What to work on:
1. Would you transcribe the Gaya travel piece from "It is an all" up to and including "they follow it."?
2. How would you render this sentence from the Gaya travel piece in Spanish: "There is a monastery here representing every form of Buddhism: Tibetan, Japanese, Thai, etc."?

Excerpt provided:

It is an all day flight from Shanghai, which seems now to me like San Francisco, and Gaya, India, where Buddha received his enlightenment. I can see why enlightenment might happen here. It’s a remote, dusty village where cows have the right of way on the road.
Everyone on the second flight, from Bangkok to Gaya, is a pilgrim but me. We arrive at the airport, and I can tell I am in India. We get off the plane on the tarmac and are met by a rickety bus. We are told to board the bus, and I do, but then I find that the bus rise to the terminal is only about fifty yards.
When we get to the terminal, we are asked to identify our bags outside. But once we identify them, we still can’t claim them; we have to go inside and wait until they are put on a conveyor belt and come to us. It’s a process they learned somewhere, and even if it’s inconvenient and makes no sense, they follow it.
We then stand on a long line to go through Immigration; the monks go first.
At the hotel, the electricity goes on and off randomly, plunging everyone into darkness. In a moment, a generator will come on. Better save your files here!
At the ashram, Dwarko-ji sits in the gathering darkness anyway. He talks about the eye camp, where twenty doctors from Gujarat have done 16,000 cataract operations already this month on children blind from birth. He is proud that there has not yet been one infection, although the surgeries are done in tents by the side of the main road. I will see the eye camp later this morning; the doctors still have 5000 more surgeries to do. There are a million people in this province alone who are blind, mostly from poor nutrition. This is the poorest province in India, and Dwarko-ji chose to come here fifty years ago because of its poverty.
His education program here is, as he says, revolutionary. He teaches village kids in a dormitory setting. They are all children whose parents can’t afford to feed them, much less educate them, and he prepares them for life. He teaches such subjects as hygiene, gardening, and parenting; math and English are taught in the context of the other subjects.
While he labors, others who come to Gaya visit the Buddhist temples and shrines. There is a monastery here representing every form of Buddhism: Tibetan, Japanese, Thai, etc. Today I will see them, too.
I think of my life in the United States and how difficult it is to communicate to my friends and family what I see on these trips I take. In some ways, it’s the same world — one with children to be raised, cell phones to be used, and computers. But the climate of uncertainty is so much greater here. Not even a question of will your child get into college. More a question of whether you can feed him till he grows up.

The data:
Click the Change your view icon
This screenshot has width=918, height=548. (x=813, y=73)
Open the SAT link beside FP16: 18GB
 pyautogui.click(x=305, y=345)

---

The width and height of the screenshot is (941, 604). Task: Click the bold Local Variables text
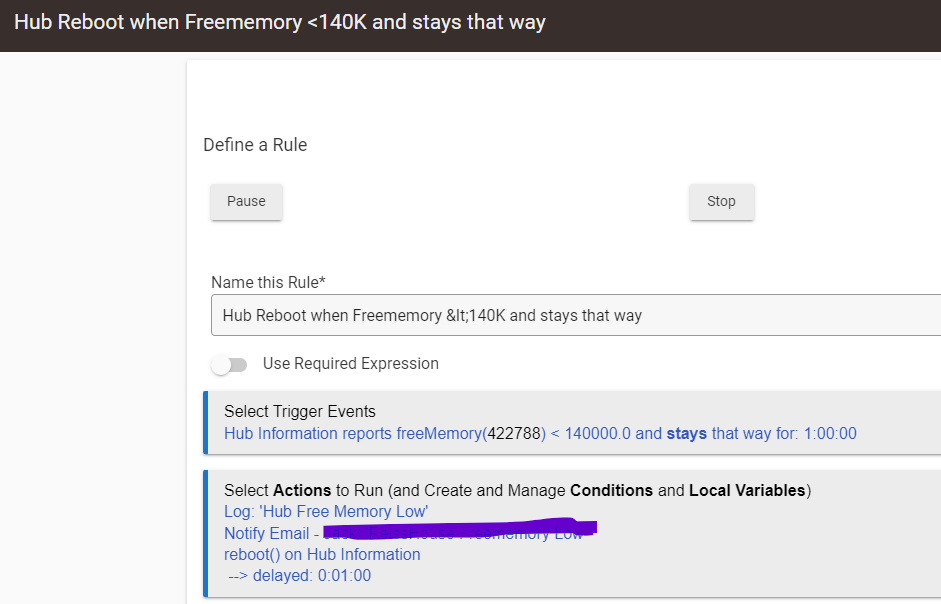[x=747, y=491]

Numbered responses:
1.
It is an all day flight from Shanghai, which seems now to me like San Francisco, and Gaya, India, where Buddha received his enlightenment. I can see why enlightenment might happen here. It’s a remote, dusty village where cows have the right of way on the road.
Everyone on the second flight, from Bangkok to Gaya, is a pilgrim but me. We arrive at the airport, and I can tell I am in India. We get off the plane on the tarmac and are met by a rickety bus. We are told to board the bus, and I do, but then I find that the bus rise to the terminal is only about fifty yards.
When we get to the terminal, we are asked to identify our bags outside. But once we identify them, we still can’t claim them; we have to go inside and wait until they are put on a conveyor belt and come to us. It’s a process they learned somewhere, and even if it’s inconvenient and makes no sense, they follow it.

2. Aquí hay un monasterio que representa cada forma de budismo: tibetano, japonés, tailandés, etc.